Boys Are Falling Behind Girls Because Girls Aren't Being Held Back
Is lack of male teachers to blame for boys underperforming and otherwise falling behind? Probably not, at least according to the data Jessica Grose marshals in a New York Times column. (Gift Link) She raises what’s typically a good critique to point out whenever someone says, “Here’s something bad that has recently, and it must be caused by this feature of the world.” Namely, she asks, “Is that feature new?” If it isn’t, if it’s been around for a while, then chances are it isn’t the cause of the new bad thing.
In this case, she correctly points out that, well, young boys have been taught overwhelmingly by female teachers for much longer than we’ve been fretting about the “boy crisis.”
Boys and girls were made to sit for long periods of time in the 1950s, and their punishment for disobeying was likely harsher than it is in many schools today. (I have heard so many tales of nuns hitting kids with rulers.) I don’t think there was a widespread embrace of boys acting out in the classroom in previous generations, and yet no one is arguing that American education of the Eisenhower era made boys less ambitious. This revelation made me want to see if there was actually empirical support for the boy-crisis argument.
This sounds right. So what has changed? I think the correct answer is: opportunities. It used to be that a boy could underperform a girl in school, but still be confident in achieving higher status once he graduated, because high status positions were closed to women, and so less qualified boys could still get them. Or, if they weren’t closed, their environments were so hostile to women that few women pursued them, and fewer still stuck around.
In other words, in the high-status professions, there used to be a good deal less competition, which meant that relatively more mediocre men were able to find positions and success than can today when those relatively more mediocre men have to compete with a greater number of less mediocre women. (And, in the case of white men, fewer qualified minorities, as well.)

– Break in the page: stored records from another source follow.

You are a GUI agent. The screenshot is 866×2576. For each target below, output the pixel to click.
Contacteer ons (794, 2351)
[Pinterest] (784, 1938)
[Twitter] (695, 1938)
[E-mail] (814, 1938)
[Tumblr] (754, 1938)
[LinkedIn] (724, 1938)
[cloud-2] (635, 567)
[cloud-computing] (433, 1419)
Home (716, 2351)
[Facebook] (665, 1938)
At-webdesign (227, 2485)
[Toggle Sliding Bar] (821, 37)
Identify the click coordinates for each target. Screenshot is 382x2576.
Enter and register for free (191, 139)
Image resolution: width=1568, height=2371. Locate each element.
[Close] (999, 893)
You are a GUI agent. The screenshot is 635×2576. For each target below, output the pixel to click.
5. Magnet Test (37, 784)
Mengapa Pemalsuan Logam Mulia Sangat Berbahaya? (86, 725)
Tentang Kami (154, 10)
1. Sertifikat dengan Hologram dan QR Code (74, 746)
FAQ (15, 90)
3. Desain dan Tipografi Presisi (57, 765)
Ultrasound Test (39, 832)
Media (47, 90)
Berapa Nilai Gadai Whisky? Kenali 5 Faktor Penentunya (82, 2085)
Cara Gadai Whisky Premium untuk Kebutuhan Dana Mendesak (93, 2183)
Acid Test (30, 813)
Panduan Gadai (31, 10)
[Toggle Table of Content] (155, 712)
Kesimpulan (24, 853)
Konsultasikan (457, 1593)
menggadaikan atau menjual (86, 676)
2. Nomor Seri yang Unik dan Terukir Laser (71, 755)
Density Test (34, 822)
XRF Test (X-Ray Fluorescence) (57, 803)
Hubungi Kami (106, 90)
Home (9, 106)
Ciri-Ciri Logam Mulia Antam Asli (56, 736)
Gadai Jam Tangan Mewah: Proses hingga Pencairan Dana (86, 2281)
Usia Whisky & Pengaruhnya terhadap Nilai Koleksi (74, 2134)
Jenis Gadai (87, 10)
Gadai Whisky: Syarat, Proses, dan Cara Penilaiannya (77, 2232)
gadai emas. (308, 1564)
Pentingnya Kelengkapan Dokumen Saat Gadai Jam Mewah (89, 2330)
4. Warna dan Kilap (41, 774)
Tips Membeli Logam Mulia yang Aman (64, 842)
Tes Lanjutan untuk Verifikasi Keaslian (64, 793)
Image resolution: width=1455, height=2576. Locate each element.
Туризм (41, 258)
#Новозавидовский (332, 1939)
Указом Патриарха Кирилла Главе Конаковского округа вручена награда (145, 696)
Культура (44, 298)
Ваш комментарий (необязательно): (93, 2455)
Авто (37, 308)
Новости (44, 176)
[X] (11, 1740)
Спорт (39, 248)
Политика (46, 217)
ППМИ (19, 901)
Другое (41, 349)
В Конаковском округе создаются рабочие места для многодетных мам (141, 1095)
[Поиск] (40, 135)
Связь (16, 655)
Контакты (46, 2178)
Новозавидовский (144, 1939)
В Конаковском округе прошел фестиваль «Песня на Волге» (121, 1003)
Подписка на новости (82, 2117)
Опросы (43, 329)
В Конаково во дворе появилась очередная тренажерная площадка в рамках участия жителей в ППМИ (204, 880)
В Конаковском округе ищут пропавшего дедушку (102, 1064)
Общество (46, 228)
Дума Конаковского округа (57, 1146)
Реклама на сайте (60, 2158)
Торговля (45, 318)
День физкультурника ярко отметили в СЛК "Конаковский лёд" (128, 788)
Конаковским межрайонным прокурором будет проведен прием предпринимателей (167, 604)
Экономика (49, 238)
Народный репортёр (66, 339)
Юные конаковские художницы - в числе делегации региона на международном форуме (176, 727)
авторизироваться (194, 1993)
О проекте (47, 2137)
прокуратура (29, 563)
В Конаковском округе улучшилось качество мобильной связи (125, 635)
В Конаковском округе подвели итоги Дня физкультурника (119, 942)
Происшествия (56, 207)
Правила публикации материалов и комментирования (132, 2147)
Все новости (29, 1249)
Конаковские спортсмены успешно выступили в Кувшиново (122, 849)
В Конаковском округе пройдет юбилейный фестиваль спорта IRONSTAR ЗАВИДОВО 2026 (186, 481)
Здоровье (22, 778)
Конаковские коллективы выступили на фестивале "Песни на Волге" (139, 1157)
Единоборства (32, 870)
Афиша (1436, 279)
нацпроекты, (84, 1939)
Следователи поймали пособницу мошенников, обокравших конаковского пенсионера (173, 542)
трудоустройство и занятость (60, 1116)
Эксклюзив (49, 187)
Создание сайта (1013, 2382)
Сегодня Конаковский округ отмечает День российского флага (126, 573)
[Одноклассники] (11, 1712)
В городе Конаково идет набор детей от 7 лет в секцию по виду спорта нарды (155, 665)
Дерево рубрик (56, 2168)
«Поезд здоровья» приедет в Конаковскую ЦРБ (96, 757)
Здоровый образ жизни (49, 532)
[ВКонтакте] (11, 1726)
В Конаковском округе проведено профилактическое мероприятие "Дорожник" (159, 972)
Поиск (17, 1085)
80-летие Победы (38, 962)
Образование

In a knowledge economy such as ours, status very much latches onto educational attainment. Yes, you can achieve high status while not achieving high educational attainment (you can drop out of college and launch a successful tech firm). But if you want a surefire bet, getting a graduate degree helps a ton. Which means going to undergrad and doing well, and that means doing well enough in high school to be accepted into a good undergraduate program. Girls perform better in K-12, and that’s not terribly new, which is Grose’s point. What is new is that those better-performing girls have far more opportunity to get into top schools, and then go to grad school, than they did in the middle of the last century.
That, in turn, means that the guys who aren’t as successful aren’t just finding themselves competing against a field of higher-qualified peers than before, but they’re competing against more of them, as well. And, the ones who do make it into higher-status professions aren’t getting the cushy boys' clubs of yesteryear, where they could coast comfortably in a comparatively less demanding environment. (I suspect this is the root cause of men in traditionally male intellectual professions getting rather incensed by finding themselves now among female peers who are showing them up. And then spinning up rather silly arguments about how those women aren’t really showing them up.)
Put another way, there’s no longer (as much of) a default status that comes with being a guy, nor does being a guy give you exclusive access to the high-status professions. The K-12 educational success gap isn’t new, but those status and access changes are exposing it, where before it was more hidden. This doesn’t mean we shouldn’t look for ways to bring up the educational achievement of boys, including acknowledging that boys, particularly younger boys, might need different methods to pay for their different behaviors. But it also doesn’t mean we should see the fact that the relative success of boys and girls, and then men and women, is shifting in itself a problem. If women were kept down, and now they aren’t, then it will appear that boys are losing ground. If that’s at least part of what’s going on, then the solution isn’t to drag women back down again, but to encourage our boys to recognize that it’s actually okay if the girls around them, or some of them, or many of them, are as good, if not better, at school or work or careers than they are.